• @squaresinger@lemmy.world
    link
    fedilink
    214 hours ago

    This is about cryptographic hashing functions (to be fair, could have spelled that out in my prior comment, but in general when someone talks about anything security relevant in conjunction with hashing, they always mean cryptographic hashing functions).

    MD5 is not a cryptographic hashing function for exactly these reasons.

    Also, the example you gave in your original comment wasn’t actually about distribution but about symbol space.

    By multiplying by four (and I guess you implicitly meant that the bit length of the hash stays the same thus dropping two bits of information) you are reducing the number of possible hashes by a factor of four, because now 3/4 of all potential hashes can’t happen any more. So sure, if your 64bit hash is actually only a 62bit hash that just includes two constant 0 bits, then of course you have to calculate the collision chance for 62bits and not 64bits.

    But if all hashes are still possible, and only the distribution isn’t perfectly even (like is the case with MD5), then the average chance for collisions doesn’t change at all. You have some hashes where collisions are more likely, but they are perfectly balanced with hashes where collisions are less likely.

    • @tyler@programming.dev
      link
      fedilink
      19 hours ago

      The article calls out hash functions and links to the relevant Wikipedia page, so I don’t think this is solely about cryptographic hash functions, though that seems to be what you were talking to the other user about.

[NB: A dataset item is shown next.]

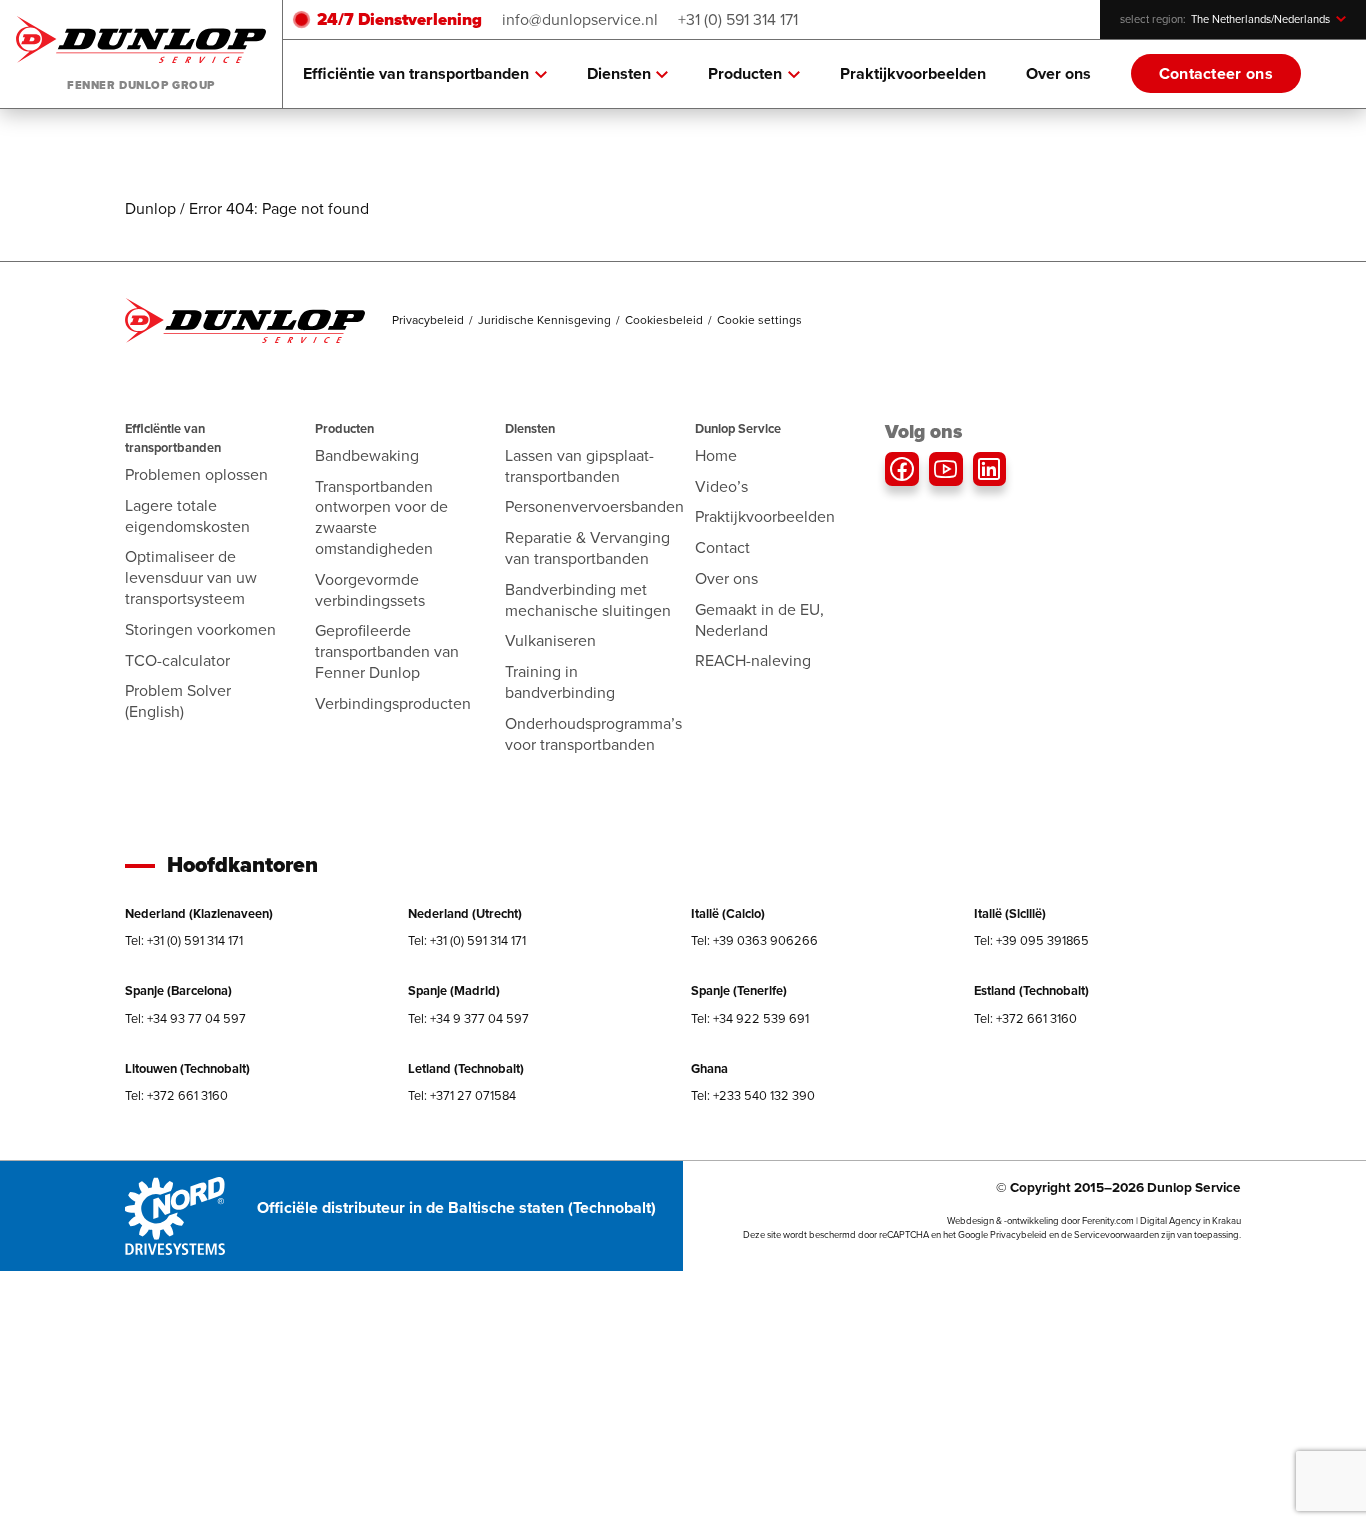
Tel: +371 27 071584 (462, 1095)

      • @squaresinger@lemmy.world
        link
        fedilink
        16 hours ago

        I see what you are saying. But if you aren’t using a cryptographic hash function then collisions don’t matter in your use case anyway, otherwise you’d be using a cryptographic hash function.

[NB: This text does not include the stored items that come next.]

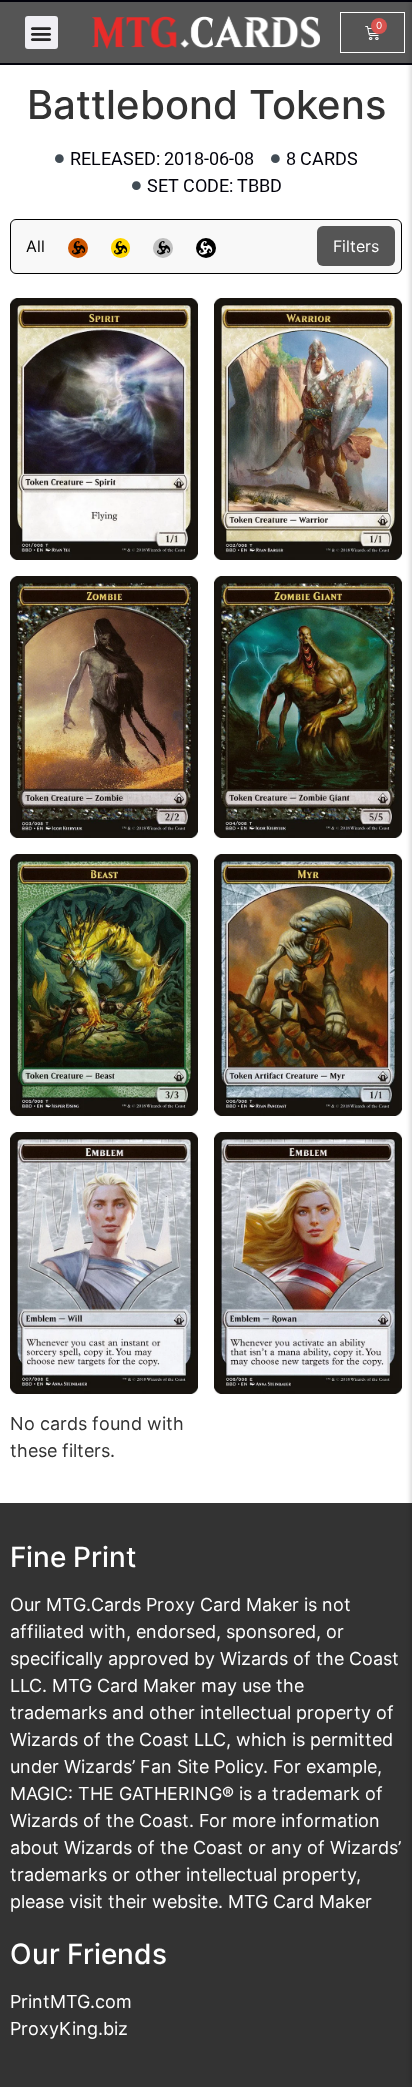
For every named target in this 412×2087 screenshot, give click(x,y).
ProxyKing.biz (69, 2028)
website (185, 1901)
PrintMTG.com (71, 2001)
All (35, 246)
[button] (41, 32)
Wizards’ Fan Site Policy (163, 1766)
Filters (356, 246)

        For example, you’d use a non-cryptographic hash function for a hashmap. While collisions aren’t exactly desireable in that use case, they also aren’t bad and in fact, the whole process is designed with them in mind. And it doesn’t matter at all that the distribution might not be perfect.

        So when we are talking about a context where collisions matter, there’s no question whether you should use a cryptographic hash or not.